- Task description
The line containing "Click empty dark background above the models" marks the end: restate word for word every line from the first line of the entries below through that one.

(Stored records)
[Start of Attachment]

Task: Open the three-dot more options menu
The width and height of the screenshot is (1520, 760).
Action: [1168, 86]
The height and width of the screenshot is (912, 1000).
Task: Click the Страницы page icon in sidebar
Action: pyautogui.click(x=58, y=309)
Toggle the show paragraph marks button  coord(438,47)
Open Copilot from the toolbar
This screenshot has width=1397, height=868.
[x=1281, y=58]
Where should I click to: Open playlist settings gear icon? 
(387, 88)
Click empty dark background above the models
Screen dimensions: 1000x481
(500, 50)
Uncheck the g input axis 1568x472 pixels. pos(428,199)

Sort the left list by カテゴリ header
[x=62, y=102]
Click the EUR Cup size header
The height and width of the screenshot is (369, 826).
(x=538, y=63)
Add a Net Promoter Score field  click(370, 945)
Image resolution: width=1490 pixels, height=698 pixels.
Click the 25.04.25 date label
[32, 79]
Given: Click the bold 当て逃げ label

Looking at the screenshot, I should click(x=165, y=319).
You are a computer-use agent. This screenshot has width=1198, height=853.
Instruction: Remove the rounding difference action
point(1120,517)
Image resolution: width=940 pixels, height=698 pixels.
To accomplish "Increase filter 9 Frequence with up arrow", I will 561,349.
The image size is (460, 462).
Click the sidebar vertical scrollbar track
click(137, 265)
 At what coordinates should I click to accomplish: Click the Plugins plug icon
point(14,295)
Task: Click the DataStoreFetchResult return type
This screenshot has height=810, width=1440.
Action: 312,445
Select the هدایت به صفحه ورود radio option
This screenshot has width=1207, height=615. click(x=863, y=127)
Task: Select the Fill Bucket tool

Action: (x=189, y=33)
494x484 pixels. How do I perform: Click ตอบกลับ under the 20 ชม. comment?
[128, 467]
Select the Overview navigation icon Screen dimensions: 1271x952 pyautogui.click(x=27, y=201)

[End of Attachment]

- Response area
Task: Open the three-dot more options menu
The width and height of the screenshot is (1520, 760).
Action: [1168, 86]
The height and width of the screenshot is (912, 1000).
Task: Click the Страницы page icon in sidebar
Action: pyautogui.click(x=58, y=309)
Toggle the show paragraph marks button  coord(438,47)
Open Copilot from the toolbar
This screenshot has width=1397, height=868.
[x=1281, y=58]
Where should I click to: Open playlist settings gear icon? 
(387, 88)
Click empty dark background above the models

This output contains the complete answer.